**Stored data:**
——————————
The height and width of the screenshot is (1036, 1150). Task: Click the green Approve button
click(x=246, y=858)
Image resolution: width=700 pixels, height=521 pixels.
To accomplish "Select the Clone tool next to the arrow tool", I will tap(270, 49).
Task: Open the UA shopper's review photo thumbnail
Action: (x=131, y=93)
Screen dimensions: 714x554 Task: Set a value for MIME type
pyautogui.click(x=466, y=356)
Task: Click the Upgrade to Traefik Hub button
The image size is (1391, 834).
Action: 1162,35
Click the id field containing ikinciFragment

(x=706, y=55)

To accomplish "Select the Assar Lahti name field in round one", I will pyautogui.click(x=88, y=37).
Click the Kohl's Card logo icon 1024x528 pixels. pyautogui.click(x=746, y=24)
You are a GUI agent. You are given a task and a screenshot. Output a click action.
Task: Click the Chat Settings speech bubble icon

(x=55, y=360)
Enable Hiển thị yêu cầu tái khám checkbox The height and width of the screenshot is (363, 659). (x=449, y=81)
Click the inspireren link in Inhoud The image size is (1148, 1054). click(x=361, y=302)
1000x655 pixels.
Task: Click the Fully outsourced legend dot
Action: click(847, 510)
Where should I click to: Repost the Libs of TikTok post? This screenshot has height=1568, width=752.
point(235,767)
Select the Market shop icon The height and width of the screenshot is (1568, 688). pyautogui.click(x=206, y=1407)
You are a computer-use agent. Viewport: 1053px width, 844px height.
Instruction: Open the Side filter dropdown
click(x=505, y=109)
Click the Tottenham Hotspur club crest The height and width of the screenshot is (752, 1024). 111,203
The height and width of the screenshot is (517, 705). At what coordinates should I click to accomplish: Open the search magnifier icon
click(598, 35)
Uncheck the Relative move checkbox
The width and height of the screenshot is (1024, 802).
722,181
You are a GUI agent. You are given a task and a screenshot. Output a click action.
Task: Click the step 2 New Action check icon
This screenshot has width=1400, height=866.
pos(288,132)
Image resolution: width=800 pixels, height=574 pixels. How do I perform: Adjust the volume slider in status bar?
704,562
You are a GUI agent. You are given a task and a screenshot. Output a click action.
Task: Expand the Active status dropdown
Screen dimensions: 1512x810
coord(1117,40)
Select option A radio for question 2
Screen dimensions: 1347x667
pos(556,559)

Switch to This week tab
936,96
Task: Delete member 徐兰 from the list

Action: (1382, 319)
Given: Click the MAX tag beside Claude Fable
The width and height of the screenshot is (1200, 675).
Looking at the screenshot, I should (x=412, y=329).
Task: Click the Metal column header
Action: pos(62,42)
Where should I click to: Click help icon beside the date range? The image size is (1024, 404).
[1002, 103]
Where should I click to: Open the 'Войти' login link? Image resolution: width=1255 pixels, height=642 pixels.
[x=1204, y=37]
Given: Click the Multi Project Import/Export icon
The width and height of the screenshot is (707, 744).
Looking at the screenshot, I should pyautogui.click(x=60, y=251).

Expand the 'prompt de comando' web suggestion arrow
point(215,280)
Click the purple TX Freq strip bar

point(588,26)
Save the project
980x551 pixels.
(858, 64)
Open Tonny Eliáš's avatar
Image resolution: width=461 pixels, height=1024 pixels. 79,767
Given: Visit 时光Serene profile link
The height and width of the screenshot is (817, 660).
——————————
**Task description:** Write out exactly the lines from the one with "Where should I click to: Open" through the end of the records above, both ends included, and leave out all other lines.

**Written answer:**
Where should I click to: Open the 'Войти' login link? Image resolution: width=1255 pixels, height=642 pixels.
[x=1204, y=37]
Given: Click the Multi Project Import/Export icon
The width and height of the screenshot is (707, 744).
Looking at the screenshot, I should pyautogui.click(x=60, y=251).

Expand the 'prompt de comando' web suggestion arrow
point(215,280)
Click the purple TX Freq strip bar

point(588,26)
Save the project
980x551 pixels.
(858, 64)
Open Tonny Eliáš's avatar
Image resolution: width=461 pixels, height=1024 pixels. 79,767
Given: Visit 时光Serene profile link
The height and width of the screenshot is (817, 660).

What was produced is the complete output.